Material for this task →
========================

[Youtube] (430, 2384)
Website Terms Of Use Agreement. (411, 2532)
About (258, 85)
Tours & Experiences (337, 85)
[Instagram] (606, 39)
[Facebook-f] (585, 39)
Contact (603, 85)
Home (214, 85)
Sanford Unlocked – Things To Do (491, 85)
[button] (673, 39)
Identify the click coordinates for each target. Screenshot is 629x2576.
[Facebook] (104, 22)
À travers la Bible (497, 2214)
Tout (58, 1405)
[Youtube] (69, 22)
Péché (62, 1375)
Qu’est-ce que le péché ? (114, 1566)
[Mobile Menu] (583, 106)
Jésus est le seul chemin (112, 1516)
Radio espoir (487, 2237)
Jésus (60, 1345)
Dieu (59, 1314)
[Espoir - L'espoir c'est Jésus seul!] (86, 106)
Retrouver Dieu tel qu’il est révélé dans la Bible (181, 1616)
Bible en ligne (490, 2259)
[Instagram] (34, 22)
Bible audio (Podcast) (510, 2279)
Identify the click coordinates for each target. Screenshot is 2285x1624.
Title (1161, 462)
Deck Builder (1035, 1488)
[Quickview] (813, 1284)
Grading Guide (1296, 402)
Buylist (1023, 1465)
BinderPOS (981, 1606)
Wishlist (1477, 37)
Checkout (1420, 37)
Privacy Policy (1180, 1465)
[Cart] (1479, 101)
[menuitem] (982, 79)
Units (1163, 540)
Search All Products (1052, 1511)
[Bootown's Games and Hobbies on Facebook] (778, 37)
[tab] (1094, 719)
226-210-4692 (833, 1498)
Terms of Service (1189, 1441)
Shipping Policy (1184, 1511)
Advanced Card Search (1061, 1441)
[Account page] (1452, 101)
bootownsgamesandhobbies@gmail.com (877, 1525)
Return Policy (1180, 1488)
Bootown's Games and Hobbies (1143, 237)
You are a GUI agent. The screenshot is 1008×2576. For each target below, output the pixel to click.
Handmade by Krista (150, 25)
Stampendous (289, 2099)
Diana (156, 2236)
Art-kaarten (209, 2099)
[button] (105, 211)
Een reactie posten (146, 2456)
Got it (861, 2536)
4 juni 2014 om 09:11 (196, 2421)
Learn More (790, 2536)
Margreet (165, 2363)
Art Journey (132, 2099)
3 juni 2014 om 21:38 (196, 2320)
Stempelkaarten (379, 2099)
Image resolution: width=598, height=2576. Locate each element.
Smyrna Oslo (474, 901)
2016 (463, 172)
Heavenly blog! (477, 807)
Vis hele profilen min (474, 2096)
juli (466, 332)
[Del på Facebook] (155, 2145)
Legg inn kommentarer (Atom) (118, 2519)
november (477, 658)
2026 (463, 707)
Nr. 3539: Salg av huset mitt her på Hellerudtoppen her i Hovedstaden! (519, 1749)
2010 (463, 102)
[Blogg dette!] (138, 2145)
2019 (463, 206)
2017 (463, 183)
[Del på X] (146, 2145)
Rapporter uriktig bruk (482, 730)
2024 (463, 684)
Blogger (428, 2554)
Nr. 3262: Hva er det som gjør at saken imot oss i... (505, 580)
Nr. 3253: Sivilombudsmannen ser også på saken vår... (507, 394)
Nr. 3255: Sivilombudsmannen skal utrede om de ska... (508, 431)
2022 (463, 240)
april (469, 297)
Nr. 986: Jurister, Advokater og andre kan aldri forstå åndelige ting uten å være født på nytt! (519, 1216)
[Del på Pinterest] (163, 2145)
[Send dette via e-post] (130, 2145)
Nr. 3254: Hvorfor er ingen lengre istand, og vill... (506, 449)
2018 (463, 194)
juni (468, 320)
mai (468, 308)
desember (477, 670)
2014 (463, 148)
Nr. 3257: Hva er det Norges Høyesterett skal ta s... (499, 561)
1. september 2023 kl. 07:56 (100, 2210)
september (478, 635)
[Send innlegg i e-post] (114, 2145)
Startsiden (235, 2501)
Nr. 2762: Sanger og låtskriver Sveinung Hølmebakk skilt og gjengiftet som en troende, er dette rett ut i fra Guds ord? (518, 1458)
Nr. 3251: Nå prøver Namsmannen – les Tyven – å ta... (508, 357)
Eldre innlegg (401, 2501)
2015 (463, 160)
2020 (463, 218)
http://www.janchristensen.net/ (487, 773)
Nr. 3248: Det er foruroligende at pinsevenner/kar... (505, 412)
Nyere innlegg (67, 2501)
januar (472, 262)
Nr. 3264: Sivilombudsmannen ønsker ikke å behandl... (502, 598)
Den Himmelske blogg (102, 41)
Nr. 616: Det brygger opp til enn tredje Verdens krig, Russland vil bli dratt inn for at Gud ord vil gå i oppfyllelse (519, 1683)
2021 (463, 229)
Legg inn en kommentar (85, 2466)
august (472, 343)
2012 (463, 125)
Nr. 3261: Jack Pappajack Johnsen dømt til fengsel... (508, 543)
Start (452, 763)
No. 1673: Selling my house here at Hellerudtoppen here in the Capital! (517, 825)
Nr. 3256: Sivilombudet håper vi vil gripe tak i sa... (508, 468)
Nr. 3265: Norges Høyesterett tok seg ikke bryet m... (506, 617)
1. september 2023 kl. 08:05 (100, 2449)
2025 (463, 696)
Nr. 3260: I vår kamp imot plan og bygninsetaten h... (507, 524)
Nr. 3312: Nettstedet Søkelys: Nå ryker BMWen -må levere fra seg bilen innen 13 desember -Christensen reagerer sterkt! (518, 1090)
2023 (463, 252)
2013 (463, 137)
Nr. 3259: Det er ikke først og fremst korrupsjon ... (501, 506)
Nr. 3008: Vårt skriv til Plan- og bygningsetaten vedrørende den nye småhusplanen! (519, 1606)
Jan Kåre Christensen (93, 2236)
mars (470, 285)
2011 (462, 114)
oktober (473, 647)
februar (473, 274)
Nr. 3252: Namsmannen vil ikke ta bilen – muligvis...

========================

Directions → Number of lines with the string "juni" in the data above: report this figure and nothing more.

Exercise answer → 3